● **Exercise**: Arrange the lines below, starting at the line that contains "You are a computer-use agent. The" and ending at the line that contains "click(x=283, y=359)", as a Markdown table with the columns Row and Line. Leave out any blank lines.

● **Material for the task**:
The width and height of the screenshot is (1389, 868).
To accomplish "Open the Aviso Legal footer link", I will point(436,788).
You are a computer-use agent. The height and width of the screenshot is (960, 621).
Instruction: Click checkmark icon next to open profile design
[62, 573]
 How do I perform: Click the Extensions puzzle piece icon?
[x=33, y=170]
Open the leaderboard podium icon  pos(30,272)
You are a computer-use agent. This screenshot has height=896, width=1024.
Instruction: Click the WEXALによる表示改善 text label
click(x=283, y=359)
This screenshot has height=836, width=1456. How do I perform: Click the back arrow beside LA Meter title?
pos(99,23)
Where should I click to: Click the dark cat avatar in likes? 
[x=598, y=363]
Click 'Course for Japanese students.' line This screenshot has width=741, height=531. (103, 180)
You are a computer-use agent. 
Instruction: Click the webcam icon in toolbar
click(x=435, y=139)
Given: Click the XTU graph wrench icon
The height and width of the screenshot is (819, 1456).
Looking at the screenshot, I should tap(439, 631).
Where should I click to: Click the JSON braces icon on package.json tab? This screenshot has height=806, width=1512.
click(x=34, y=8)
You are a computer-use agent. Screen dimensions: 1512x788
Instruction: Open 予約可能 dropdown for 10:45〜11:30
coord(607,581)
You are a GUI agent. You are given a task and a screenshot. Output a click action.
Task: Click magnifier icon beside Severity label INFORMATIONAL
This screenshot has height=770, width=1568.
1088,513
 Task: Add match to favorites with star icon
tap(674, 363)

● **Answer for this exercise**:
| Row | Line |
|---|---|
| 1 | You are a computer-use agent. The height and width of the screenshot is (960, 621). |
| 2 | Instruction: Click checkmark icon next to open profile design |
| 3 | [62, 573] |
| 4 |  How do I perform: Click the Extensions puzzle piece icon? |
| 5 | [x=33, y=170] |
| 6 | Open the leaderboard podium icon  pos(30,272) |
| 7 | You are a computer-use agent. This screenshot has height=896, width=1024. |
| 8 | Instruction: Click the WEXALによる表示改善 text label |
| 9 | click(x=283, y=359) |